From the article below on The Washington Post's newsroom expansion, extract word for word the stretch from "The move by" through "a statement said.".

- Passage
○ ○ ○ ○ ○

The Washington Post is increasing its newsroom staff to over 1,000 as it adds new foreign bureaus and breaking news hubs to create a bigger global footprint Photo: AFP/File
By Eric BARADAT – Japan Today
The Washington Post announced plans on Monday to expand its newsroom staff to over 1,000 and add breaking news hubs in Europe and Asia to create a bigger global footprint.
The move by the Post, owned by Amazon chief executive and billionaire Jeff Bezos, comes in stark contrast to much of the industry which has been retrenching amid economic turmoil and a shift away from print.
The Post, which said in 2018 it had become profitable but which does not release financial data, plans to create breaking-news hubs in Europe and Asia for more robust 24-hour news coverage.
“The Post intends to ensure that its readers everywhere can rely on a full, timely news report at any hour, including rich, multi-faceted coverage during the critical early-morning window in North America,” a statement said.

○ ○ ○ ○ ○

- Extracted material
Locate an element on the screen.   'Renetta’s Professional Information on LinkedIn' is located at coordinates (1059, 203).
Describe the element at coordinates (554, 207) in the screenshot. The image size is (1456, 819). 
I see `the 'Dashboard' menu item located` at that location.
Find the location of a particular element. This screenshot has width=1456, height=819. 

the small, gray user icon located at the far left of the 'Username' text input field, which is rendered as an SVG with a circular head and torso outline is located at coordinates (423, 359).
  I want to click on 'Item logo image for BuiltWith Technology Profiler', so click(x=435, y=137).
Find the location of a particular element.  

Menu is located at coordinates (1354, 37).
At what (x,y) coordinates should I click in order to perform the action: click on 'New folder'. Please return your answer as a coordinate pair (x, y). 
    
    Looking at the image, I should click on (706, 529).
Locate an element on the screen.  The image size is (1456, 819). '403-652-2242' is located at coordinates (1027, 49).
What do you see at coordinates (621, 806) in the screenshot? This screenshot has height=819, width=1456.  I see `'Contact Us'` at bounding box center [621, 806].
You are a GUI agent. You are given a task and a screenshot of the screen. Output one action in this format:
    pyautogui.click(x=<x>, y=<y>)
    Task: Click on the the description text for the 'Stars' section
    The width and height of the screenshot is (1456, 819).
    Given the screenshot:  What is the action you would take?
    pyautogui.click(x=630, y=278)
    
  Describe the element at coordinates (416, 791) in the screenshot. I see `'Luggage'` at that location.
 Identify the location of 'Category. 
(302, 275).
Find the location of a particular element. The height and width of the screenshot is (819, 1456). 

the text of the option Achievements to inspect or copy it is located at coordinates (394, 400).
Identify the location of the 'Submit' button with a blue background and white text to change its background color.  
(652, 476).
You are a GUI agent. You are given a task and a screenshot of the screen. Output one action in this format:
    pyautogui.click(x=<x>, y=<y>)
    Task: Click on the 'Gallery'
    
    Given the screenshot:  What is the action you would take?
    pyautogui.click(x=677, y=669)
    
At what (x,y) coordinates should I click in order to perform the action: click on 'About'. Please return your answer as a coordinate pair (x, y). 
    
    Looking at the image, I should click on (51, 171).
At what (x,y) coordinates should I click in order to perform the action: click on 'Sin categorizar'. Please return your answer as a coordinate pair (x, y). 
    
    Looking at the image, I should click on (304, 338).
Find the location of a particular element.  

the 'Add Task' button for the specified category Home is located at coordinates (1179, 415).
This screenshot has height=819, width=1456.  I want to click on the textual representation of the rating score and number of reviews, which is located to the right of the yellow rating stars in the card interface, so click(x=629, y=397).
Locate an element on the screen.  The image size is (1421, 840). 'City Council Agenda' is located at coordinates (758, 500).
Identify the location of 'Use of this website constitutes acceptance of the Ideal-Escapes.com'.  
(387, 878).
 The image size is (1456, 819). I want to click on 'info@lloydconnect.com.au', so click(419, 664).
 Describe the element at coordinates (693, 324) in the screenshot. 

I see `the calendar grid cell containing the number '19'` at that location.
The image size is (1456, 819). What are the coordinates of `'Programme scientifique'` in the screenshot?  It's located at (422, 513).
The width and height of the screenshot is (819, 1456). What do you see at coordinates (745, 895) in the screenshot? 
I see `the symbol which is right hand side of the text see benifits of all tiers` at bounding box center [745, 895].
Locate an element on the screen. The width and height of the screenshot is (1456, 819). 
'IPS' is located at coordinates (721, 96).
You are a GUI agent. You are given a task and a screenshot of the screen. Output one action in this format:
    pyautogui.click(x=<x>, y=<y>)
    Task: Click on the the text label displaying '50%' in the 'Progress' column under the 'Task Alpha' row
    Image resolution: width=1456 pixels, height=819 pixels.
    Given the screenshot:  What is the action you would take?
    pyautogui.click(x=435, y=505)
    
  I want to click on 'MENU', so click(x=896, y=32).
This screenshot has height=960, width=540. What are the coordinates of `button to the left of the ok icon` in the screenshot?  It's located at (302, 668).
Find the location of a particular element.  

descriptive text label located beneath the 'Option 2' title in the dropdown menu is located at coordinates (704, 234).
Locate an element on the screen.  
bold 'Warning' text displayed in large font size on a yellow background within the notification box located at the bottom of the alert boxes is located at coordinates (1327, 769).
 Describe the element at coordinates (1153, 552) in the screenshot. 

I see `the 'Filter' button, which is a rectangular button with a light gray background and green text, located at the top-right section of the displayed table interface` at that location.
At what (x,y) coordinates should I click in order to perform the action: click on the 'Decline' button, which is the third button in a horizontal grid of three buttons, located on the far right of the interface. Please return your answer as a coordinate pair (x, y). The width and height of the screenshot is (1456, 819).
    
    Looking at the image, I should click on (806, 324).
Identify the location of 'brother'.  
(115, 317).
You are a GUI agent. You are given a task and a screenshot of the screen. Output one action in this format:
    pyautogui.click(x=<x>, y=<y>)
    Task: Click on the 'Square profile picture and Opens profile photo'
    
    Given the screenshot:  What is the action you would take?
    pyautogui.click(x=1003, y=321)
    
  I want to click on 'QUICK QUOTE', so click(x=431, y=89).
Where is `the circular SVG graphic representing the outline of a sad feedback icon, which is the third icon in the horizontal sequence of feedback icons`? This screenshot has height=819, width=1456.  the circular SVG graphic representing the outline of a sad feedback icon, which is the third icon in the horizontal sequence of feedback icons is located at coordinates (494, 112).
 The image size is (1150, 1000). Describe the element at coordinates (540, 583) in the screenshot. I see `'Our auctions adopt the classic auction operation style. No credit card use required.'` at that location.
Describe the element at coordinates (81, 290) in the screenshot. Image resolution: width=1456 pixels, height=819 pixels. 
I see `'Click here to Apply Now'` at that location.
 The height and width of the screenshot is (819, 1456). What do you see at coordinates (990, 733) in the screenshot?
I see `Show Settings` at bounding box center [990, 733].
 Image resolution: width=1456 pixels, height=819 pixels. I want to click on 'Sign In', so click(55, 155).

○ ○ ○ ○ ○

- Full answer
The move by the Post, owned by Amazon chief executive and billionaire Jeff Bezos, comes in stark contrast to much of the industry which has been retrenching amid economic turmoil and a shift away from print.
The Post, which said in 2018 it had become profitable but which does not release financial data, plans to create breaking-news hubs in Europe and Asia for more robust 24-hour news coverage.
“The Post intends to ensure that its readers everywhere can rely on a full, timely news report at any hour, including rich, multi-faceted coverage during the critical early-morning window in North America,” a statement said.